NEW YORK There is no evidence that copper end-users "will not be able to obtain their desired brands of copper at their desired locations" as a result of a physical copper exchange-traded fund (ETF), according to the Securities and Exchange Commission (SEC).
"Copper will remain available to consumers and other participants in the physical copper market," the SEC said in a filing responding to Southwire Co.s claims that the agency ignored warnings over the impact of the ETF on lengthy London Metal Exchange warehouse queues.
The Carrollton, Ga.-based copper fabricator had complained to the SEC that it failed to consider evidence that a JPMorgan Chase & Co.-backed copper ETF would create a bidding war for copper among warehouses and consumers, according to documents filed in March in the U.S. Court of Appeals in Washington (amm.com, March 26).
Warehouses have been offering high incentives to traders to entice them to store material, while copper stocks in global warehouses have increased steadily this year as a result.

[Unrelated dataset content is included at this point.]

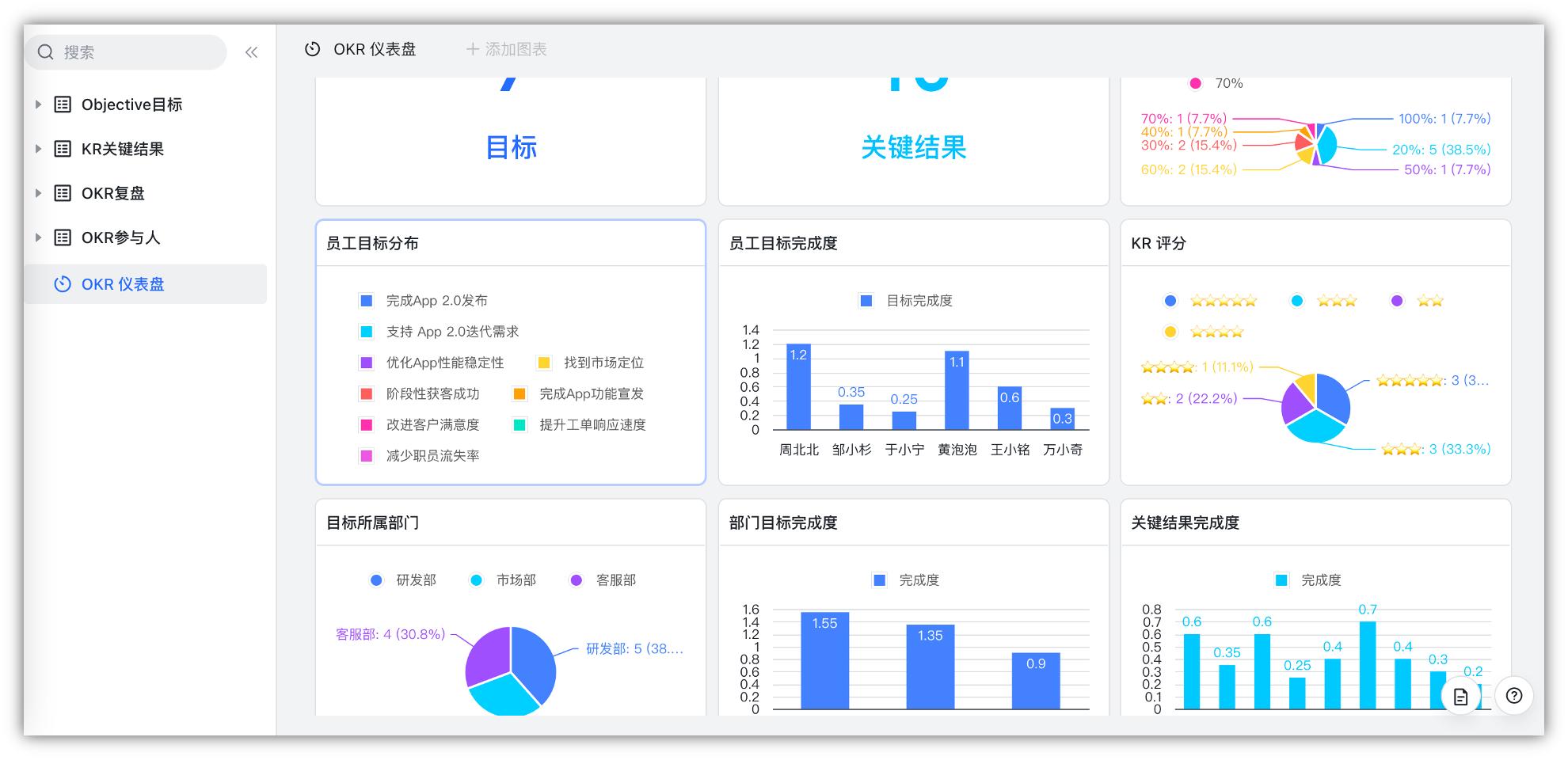Click the table icon beside Objective目标
Screen dimensions: 1568x760
tap(62, 104)
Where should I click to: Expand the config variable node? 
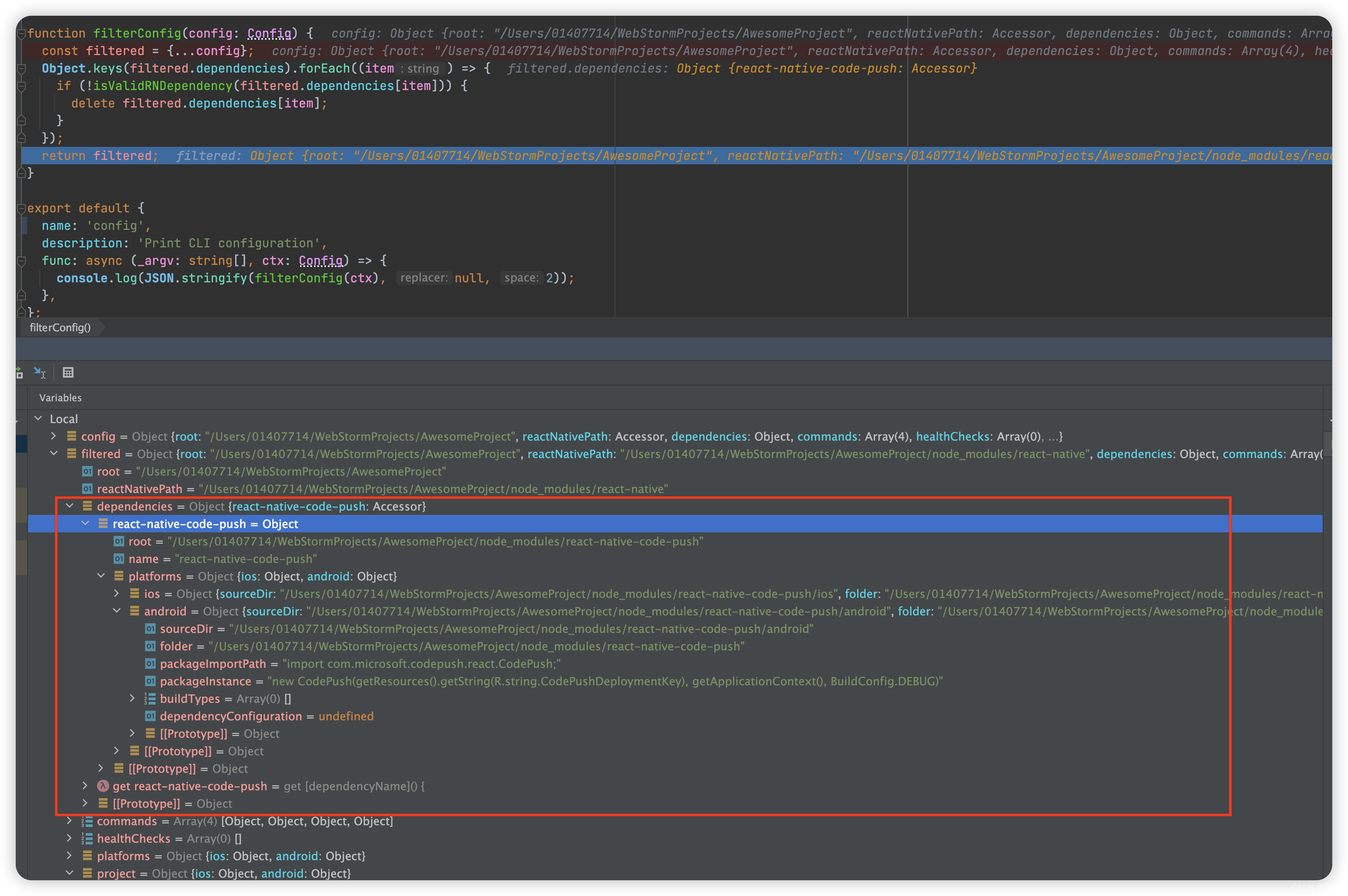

Copper inventories in Antwerp, Belgium, soared to 123,600 tonnes on April 8 from 44,875 tonnes at the beginning of the year, with canceled stocks at 39,375 tonnes on April 8. Similarly, stocks in New Orleans have jumped to 172,600 tonnes from 75,775 tonnes in the same comparison. Canceled tonnage in New Orleans stood at 45,000 tonnes April 8.
Southwire said that, as a result, there is a crimp in supply, which is in turn pushing premiums north.
According to the SEC, copper is transferred to a participants book-entry account within three business days, at which point "the redeeming authorized participant taking delivery of copper from an LME warehouse would then have to wait in the queues just like other owners withdrawing metal from the warehouse."
Therefore, "waiting up to an extra three business days beyond the time required to take copper off of LME warrant is not a significant enough delay to consider the copper delivered ... unavailable for immediate delivery," the SEC said.
The SEC noted that copper also can be stored in non-LME-listed warehouses, which do not have long queues.
The SEC said that as it is unknown how much copper would be shipped to warehouse locations and how quickly, it cannot conclude that queues would in fact become longer.
JPMorgan previously argued that any copper taken out of LME warehouses for the ETF would not disrupt copper supplies as it will remain readily available for consumers and participants. The ETF will start small, backed by less than 10,000 tones, and eventually reach an estimated 61,800 tonnes, although JPMorgan could increase this if the product is successful.
AMMs spot copper cathode premiums are 4.5 to 5.5 cents per pound, although both consumers and traders said evidence points to an upcoming increase (amm.com, April 2).